Sean Orr, the outgoing chief financial officer at Interpublic, said the second quarter was a "mixed bag of financial progress and operational challenges." While Interpublic's U.S. organic revenue growth was "the first increase in some time," overall growth continues to be spotty, he said.
The U.S. companies have been helped so far this year-and their European rivals hurt-by the weakness of the U.S. dollar against both the euro and the British pound. The dollar's exchange rate rose 10.6% against the euro and 3.8% against the pound between January and June 30, the end of the second quarter. For Interpublic, currency meant the difference between eking out a 0.9% revenue increase in the first quarter, and a drop of 5.4% after factoring out currency and acquisitions.
The weak dollar and strong U.S. results also boosted Grey Global Group, which posted $4.74 million in net income for the second quarter, up 184%. Revenues of $319.9 million were up 10.3% or 2.2% factoring out currency. North American revenue rose 4.9%, while international revenues were down 1% after adjusting for currency. The company attributed the sharp net income increase to easier comparisons to a weak quarter in 2002 and to an early start to the traditional second-half pickup of marketing activity.
publicis revenue up
Publicis' second-quarter revenue rose 59% to $2.11 billion, thanks to the acquisition of Bcom3 Group last September. After factoring out acquisitions and currency, revenue still rose 1.2%, the first quarterly increase since the fourth quarter of 2001. The North American region-Publicis' largest revenue source-showed 80.1% growth in revenue, or 4.6% on an organic basis. Europe, the second-largest contributor, rose 37.9%, but was down 2.4% on an organic basis.
The outlook for the rest of the year is upbeat, with the U.S. continuing to show improvement, offset by the uncertainty in Europe, Mr. Levy said. Publicis will report full first-half results Sept. 10.

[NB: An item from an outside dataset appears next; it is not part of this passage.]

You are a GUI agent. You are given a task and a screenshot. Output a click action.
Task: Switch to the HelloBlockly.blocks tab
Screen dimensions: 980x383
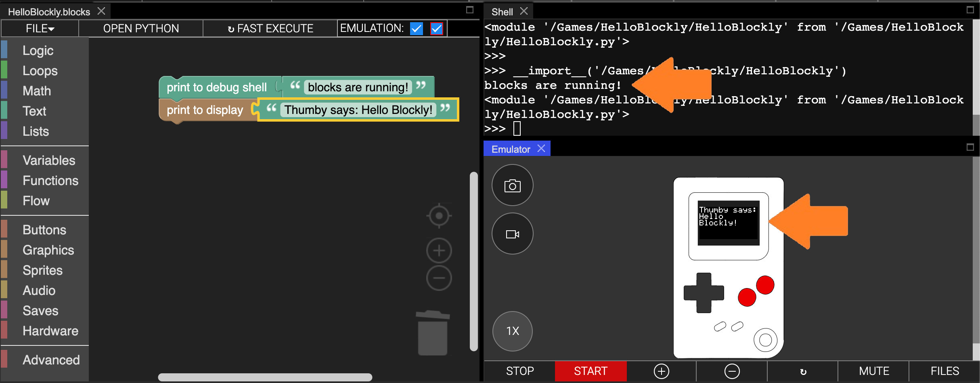49,12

Interpublic posted a net loss of $13.5 million, down from net income of $109 million a year ago, partly due to the effect of a planned $200 million restructuring charge. Revenue was up 0.6% to $1.5 billion, helped by the dollar's weakness against foreign currencies, but was down 3% on an organic basis. Notably, however, U.S. revenue was up 1.7%, or 1.4% on an organic basis, while international revenue fell 0.7%, or 8.1% on an organic basis. Interpublic also took the first $94.4 million of $200 million in charges as part of a restructuring initially announced last May. The rest will be charged in the third and fourth quarters.
The restructuring includes eliminating 1,450 positions and closing or consolidating 30 locations, said Mr. Orr, who leaves Interpublic at the end of August. About 70% of the layoffs were in global operations, mainly in McCann-Erickson Europe, said CEO David Bell. The layoffs won't be completed until the end of August, so the effects won't be noticed until the third quarter and beyond, he said.
Mr. Bell noted Latin America and Europe remain weak. He singled out some bright spots in the U.S., including a stabilization in the public relations business, continued strength in healthcare and media and firmer business at the Jack Morton Worldwide as more corporations have begun to schedule events again after the end of the Iraq war.